An ironworker who lost his job when work turned slow and then his home when his wife kicked him out, Clark said he robbed a San Diego branch bank on Oct. 25 because he could think of no other way to get help. When he pulled the robbery, he had been living on the streets for about two years, scavenging through trash bins for food and scrounging for aluminum cans.

Clark freely admitted that he committed the robbery.

“I was in a state of depression,” he said Wednesday. “I needed help I could not get on the street. I wanted to be incarcerated.”

He said he did not understand how things went from good to bad.

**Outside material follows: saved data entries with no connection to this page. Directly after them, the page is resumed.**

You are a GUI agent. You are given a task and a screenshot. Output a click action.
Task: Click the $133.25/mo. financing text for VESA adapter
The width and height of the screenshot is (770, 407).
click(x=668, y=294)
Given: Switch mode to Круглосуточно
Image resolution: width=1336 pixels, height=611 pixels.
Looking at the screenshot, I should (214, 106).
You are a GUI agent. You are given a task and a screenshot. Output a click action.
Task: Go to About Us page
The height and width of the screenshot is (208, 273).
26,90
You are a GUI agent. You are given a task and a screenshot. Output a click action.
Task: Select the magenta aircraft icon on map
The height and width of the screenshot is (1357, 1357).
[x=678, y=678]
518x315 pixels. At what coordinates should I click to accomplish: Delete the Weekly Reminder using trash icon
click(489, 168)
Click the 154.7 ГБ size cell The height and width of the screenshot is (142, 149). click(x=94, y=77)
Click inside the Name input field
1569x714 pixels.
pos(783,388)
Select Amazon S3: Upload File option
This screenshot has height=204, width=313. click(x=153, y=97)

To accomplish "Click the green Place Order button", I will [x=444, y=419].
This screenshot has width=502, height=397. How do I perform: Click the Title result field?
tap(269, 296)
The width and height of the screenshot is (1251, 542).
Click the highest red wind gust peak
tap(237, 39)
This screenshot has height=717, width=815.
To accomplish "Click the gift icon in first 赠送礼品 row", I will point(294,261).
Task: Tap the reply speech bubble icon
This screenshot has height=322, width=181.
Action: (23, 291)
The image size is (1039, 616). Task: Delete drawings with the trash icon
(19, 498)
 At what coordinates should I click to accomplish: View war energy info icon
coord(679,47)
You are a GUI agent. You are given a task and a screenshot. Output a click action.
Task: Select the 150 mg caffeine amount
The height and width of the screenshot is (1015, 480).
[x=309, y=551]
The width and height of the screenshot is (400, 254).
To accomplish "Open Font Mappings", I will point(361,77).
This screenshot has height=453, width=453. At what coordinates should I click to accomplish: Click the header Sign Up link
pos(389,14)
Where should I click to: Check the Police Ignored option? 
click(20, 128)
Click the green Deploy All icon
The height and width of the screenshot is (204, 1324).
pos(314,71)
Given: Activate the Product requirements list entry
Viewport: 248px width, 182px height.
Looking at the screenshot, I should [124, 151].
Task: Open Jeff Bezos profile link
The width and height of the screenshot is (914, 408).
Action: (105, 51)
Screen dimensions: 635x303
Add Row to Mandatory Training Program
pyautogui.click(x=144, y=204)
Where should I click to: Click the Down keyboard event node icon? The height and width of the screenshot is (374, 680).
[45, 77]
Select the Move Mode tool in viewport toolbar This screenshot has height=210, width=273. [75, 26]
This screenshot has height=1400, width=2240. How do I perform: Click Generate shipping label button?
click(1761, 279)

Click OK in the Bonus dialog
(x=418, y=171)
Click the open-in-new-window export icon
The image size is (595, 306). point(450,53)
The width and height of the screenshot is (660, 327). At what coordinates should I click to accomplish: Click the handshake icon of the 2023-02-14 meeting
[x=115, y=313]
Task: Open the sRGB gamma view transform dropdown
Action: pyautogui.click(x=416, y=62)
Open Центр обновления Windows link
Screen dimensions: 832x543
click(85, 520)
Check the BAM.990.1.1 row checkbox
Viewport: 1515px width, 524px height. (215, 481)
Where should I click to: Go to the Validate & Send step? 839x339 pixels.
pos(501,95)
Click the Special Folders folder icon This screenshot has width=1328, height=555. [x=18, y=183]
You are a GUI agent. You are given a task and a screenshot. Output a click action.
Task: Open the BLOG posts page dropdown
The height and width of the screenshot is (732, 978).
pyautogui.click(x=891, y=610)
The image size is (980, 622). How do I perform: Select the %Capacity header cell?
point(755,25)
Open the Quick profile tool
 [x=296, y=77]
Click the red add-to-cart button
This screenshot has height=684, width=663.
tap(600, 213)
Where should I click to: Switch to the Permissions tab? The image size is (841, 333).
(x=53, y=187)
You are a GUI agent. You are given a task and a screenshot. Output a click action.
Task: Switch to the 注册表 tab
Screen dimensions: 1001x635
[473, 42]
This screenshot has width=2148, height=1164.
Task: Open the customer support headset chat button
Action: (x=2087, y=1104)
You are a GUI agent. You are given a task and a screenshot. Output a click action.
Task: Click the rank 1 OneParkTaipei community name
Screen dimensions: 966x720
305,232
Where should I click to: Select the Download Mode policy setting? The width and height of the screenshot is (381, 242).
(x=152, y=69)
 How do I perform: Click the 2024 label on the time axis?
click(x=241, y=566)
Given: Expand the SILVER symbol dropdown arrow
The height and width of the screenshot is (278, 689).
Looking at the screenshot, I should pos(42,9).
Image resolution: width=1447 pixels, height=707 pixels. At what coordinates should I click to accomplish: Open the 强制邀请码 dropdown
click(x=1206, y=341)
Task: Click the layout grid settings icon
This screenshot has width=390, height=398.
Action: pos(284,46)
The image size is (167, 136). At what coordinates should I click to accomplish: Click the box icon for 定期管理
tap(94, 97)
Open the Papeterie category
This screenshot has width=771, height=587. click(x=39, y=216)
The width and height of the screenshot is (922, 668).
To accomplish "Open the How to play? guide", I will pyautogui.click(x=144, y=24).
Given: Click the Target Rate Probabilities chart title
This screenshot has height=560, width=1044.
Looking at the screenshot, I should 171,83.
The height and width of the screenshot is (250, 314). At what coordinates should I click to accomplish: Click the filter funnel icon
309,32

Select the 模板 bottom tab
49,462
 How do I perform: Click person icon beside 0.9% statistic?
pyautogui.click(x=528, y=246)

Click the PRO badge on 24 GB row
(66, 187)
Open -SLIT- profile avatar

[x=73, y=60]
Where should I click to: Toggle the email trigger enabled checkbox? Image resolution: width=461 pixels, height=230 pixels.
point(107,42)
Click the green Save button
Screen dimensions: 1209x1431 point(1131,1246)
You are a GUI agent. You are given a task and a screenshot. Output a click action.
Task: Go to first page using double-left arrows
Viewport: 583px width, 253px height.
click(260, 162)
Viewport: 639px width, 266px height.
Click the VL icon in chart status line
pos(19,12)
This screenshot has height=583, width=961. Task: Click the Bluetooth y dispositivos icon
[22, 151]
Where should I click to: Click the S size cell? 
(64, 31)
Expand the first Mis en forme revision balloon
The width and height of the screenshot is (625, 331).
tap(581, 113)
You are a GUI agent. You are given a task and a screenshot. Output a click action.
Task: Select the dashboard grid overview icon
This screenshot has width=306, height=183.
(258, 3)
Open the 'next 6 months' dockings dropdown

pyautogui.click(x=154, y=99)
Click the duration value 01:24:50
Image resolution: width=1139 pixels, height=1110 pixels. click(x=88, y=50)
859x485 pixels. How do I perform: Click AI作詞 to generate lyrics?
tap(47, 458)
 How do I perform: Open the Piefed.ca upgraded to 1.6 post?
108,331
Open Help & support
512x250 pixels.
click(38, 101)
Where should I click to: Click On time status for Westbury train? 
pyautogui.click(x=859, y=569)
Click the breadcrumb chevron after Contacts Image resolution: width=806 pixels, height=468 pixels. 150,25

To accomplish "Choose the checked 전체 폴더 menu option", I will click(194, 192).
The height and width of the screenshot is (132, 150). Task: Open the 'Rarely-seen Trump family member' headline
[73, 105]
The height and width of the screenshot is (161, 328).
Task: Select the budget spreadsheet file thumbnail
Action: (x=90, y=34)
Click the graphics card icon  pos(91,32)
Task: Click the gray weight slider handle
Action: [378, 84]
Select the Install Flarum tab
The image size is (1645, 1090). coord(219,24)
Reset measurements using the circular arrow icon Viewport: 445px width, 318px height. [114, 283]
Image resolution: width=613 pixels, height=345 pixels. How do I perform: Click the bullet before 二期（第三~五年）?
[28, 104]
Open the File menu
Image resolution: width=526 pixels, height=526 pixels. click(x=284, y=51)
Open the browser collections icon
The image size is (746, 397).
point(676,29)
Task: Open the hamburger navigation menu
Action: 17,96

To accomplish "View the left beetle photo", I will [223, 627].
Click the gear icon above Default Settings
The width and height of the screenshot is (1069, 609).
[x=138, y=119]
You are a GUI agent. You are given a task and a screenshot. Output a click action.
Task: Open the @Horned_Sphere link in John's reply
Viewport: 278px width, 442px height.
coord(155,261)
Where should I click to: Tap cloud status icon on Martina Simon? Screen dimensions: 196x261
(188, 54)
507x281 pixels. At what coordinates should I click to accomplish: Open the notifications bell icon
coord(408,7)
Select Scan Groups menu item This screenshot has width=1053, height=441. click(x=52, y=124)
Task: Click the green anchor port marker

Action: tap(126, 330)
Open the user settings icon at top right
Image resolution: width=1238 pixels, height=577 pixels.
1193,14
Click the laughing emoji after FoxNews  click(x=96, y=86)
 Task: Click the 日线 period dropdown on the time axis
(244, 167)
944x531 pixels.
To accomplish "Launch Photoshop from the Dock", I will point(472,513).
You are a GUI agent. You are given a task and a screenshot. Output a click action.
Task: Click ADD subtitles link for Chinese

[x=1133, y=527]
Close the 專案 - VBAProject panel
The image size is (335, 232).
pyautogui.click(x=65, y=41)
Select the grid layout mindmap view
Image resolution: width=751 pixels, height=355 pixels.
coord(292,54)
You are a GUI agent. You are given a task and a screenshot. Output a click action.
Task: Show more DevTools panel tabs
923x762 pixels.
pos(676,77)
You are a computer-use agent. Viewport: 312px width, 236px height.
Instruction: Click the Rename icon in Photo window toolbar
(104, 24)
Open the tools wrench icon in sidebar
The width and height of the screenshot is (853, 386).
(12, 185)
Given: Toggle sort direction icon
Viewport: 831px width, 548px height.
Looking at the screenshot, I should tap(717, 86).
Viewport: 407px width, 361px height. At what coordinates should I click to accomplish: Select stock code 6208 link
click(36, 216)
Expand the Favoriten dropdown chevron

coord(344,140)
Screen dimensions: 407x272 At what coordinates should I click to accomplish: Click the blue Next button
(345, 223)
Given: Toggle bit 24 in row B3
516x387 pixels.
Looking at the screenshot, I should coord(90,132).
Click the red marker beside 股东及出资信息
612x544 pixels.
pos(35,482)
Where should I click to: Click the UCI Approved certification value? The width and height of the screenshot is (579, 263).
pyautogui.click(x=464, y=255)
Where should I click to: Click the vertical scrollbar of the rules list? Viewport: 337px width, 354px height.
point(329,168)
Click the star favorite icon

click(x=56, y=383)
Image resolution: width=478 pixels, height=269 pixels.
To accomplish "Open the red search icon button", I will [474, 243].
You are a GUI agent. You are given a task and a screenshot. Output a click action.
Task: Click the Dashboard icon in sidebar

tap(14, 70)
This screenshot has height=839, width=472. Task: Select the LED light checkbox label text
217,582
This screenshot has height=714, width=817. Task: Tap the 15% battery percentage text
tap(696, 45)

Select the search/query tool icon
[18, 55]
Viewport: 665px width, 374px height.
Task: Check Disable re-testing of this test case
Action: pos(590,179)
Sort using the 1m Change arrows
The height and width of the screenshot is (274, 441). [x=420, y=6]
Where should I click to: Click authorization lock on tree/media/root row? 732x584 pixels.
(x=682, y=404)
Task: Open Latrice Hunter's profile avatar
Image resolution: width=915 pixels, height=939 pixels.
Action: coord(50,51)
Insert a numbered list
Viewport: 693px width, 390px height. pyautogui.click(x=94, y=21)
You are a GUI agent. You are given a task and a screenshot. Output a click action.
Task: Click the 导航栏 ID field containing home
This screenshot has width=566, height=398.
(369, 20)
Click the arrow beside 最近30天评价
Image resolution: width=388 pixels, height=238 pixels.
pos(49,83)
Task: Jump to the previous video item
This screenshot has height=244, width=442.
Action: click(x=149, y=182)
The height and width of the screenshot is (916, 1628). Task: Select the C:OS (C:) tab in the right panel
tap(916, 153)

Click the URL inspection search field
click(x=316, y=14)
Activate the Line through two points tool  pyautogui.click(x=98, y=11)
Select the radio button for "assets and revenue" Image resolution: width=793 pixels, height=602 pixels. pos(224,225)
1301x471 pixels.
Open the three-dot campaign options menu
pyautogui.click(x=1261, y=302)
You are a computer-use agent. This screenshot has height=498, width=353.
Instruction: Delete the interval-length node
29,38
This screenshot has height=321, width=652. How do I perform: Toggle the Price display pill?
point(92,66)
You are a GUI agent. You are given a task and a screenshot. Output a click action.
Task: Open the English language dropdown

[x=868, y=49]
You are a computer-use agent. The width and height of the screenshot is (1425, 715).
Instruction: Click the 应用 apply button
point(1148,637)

Wearing a white jail-issue jumpsuit, blue tennis shoes and clasping his hands behind his back while he stood at a lectern in San Diego federal court, Clark told Thompson Wednesday that he recalled welding steel a couple of years ago while working on the construction of the new state prison east of San Diego when then-Gov. George Deukmejian came by for an inspection.

Deukmejian shook his hand, Clark said.

“I thought that showed that I had made it,” Clark said. Beginning to cry, he added, “And all of a sudden, I just lost it.”

Because of the downturn in the economy, the union hall has not been able to get Clark work in more than two years. Bored, he began drinking, and his wife, Mattie Clark, 37, turned him out to the streets.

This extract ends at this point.